AEnglish and Basque — they are geographically closer and share some vocabulary through contact
BEnglish and Persian — both are Indo-European languages with systematic sound correspondences traceable to Proto-Indo-European
CNeither pair is related — modern languages diverge too much over time to establish historical relationships
DBoth pairs are equally related since all languages ultimately share a common ancestor
Historical linguistics determines relatedness through systematic sound correspondences and shared cognates, not surface similarity or geography. English and Persian are both Indo-European — they share systematic correspondences traceable to Proto-Indo-European, even though they look very different today. Basque is a language isolate with no known relatives; it shows no systematic correspondences with English. Surface similarity can actually mislead — Japanese and Chinese share many vocabulary items due to borrowing but are not genetically related.
Question 3 True / False
Proto-Indo-European is a discovered ancient language preserved in early texts, from which the modern Indo-European languages descend.
TTrue
FFalse
Answer: False
Proto-Indo-European was never written down and no direct records survive. It is a scientific reconstruction — a model of the ancestral language inferred from systematic comparisons across its descendants. The asterisk (*) placed before reconstructed forms (like *ph₂tḗr) signals this status. The reconstruction is not a guess but a hypothesis supported by multiple converging lines of evidence, subject to revision as new data emerge — analogous to how physicists infer unobserved particles from observable effects.
Question 4 True / False
Language change is a sign of deterioration — modern English is a degraded form of older, purer English.
TTrue
FFalse
Answer: False
No historical stage of a language is more 'correct,' 'pure,' or 'complete' than any other. Historical linguistics treats language change as a natural, regular process — not improvement or deterioration. Old English, Middle English, and Modern English are all equally valid systems adapted to their communicative contexts. The idea that older = purer conflates prescriptive attitudes about style with descriptive facts about language evolution.
Question 5 Short Answer
Why do linguists use systematic sound correspondences rather than vocabulary similarity to determine whether two languages are related, and what problem does this solve?

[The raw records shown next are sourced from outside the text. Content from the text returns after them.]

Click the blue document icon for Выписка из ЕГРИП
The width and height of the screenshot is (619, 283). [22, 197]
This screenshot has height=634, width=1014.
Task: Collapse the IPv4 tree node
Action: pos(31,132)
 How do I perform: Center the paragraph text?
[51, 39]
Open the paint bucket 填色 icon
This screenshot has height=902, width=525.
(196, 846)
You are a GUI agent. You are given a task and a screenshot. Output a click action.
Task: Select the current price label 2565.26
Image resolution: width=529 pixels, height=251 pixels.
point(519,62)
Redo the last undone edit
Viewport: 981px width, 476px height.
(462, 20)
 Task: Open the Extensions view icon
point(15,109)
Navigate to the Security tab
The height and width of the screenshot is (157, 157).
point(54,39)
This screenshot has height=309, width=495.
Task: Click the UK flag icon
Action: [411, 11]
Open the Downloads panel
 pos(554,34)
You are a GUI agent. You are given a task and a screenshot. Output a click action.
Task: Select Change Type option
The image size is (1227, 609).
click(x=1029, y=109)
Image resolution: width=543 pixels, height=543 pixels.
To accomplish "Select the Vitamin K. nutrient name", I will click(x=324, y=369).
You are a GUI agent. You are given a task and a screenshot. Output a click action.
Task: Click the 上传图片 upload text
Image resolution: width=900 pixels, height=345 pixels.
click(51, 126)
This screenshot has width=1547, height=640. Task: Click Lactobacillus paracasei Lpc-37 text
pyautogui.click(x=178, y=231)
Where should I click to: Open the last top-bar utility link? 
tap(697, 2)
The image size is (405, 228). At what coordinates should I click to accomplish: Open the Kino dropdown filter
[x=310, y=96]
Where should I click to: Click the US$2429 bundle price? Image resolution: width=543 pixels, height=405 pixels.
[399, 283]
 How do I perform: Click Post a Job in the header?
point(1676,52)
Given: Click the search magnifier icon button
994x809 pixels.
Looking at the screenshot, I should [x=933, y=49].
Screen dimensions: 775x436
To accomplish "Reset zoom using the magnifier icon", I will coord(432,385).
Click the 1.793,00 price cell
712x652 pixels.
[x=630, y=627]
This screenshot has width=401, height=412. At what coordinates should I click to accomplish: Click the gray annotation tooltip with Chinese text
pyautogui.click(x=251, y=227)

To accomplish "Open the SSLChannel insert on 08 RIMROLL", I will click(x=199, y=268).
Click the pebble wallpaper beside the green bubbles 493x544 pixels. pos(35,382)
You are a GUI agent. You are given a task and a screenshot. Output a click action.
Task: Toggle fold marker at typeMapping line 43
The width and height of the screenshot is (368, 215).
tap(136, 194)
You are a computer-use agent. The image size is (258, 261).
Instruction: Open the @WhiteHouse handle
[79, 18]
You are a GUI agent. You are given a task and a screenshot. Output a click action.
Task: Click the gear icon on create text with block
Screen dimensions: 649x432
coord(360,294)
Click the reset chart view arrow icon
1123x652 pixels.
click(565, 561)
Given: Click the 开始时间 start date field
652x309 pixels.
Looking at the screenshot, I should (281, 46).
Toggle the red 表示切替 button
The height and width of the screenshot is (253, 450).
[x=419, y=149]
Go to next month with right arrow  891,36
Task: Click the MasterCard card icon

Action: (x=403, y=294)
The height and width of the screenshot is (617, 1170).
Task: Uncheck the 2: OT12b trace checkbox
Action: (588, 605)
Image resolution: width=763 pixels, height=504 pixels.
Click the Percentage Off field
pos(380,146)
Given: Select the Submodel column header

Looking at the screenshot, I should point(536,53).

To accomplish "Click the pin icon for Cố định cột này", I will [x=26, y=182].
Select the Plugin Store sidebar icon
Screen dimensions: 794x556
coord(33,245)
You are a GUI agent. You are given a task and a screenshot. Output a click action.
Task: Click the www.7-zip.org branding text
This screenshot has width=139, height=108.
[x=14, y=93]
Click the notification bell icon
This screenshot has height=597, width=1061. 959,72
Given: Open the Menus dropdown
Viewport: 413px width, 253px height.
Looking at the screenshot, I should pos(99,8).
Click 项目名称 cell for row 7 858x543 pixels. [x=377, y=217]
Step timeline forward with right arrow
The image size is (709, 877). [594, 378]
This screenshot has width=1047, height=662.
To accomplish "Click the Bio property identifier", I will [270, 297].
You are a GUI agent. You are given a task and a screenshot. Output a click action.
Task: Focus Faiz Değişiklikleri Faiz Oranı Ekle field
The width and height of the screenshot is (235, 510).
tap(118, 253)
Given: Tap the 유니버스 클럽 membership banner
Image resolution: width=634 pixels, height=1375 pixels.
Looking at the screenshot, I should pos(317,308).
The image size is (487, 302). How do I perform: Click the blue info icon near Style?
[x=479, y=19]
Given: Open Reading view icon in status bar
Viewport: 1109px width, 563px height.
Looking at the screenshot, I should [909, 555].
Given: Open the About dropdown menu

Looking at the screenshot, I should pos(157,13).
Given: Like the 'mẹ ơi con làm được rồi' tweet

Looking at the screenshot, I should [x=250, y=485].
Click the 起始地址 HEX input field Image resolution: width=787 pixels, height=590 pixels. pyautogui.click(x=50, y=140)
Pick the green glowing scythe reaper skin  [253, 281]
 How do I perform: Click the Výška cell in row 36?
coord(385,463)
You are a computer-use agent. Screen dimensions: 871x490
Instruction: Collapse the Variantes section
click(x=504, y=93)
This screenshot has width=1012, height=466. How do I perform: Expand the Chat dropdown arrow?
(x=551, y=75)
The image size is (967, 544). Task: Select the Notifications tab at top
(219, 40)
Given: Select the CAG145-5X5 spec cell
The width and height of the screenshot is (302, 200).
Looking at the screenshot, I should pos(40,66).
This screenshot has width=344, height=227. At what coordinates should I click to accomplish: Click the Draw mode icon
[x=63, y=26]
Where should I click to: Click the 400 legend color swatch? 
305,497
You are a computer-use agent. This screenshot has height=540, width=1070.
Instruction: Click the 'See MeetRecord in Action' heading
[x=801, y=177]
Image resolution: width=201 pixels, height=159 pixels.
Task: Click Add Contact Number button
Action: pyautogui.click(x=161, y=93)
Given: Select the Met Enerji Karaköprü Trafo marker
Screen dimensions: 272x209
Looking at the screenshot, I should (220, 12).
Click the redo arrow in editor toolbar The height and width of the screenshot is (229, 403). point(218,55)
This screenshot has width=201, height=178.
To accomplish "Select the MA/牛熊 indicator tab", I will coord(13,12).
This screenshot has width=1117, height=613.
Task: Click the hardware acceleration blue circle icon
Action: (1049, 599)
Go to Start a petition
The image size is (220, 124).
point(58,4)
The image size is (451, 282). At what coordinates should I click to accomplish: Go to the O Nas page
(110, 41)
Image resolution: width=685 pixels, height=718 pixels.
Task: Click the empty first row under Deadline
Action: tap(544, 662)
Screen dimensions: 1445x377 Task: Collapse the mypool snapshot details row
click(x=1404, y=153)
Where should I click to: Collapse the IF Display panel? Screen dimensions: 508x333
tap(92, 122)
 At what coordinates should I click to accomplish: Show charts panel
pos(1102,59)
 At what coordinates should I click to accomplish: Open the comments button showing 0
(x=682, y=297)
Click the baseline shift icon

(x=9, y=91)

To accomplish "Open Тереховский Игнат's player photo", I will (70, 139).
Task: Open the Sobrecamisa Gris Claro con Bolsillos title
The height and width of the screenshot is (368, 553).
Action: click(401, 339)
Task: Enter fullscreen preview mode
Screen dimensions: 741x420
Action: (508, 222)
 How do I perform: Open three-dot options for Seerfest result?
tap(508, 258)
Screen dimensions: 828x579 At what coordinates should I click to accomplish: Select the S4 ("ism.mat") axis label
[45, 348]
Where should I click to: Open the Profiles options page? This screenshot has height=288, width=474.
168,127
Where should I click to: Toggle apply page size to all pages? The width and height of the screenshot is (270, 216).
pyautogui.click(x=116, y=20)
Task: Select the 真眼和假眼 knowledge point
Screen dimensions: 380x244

Think about your answer, then reveal below.
Model answer: Vocabulary similarity can result from borrowing — two unrelated languages in long contact may share thousands of words without sharing ancestry. Systematic sound correspondences cannot be borrowed: they reflect inherited patterns of regular change that two languages undergo separately after diverging from a common ancestor. If Latin p consistently corresponds to English f across a large cognate set, that regularity can only be explained by shared inheritance from a common ancestor, not by contact borrowing.
This distinction is crucial to the comparative method's validity. English has borrowed heavily from French, Latin, and Greek, creating vocabulary similarities with many languages. But the systematic correspondence sets that prove Indo-European relatedness — where the same correspondence holds across dozens of basic vocabulary items — cannot be the result of borrowing. Borrowed words typically follow the phonological patterns of the borrowing language, not the systematic transformations that mark true cognates.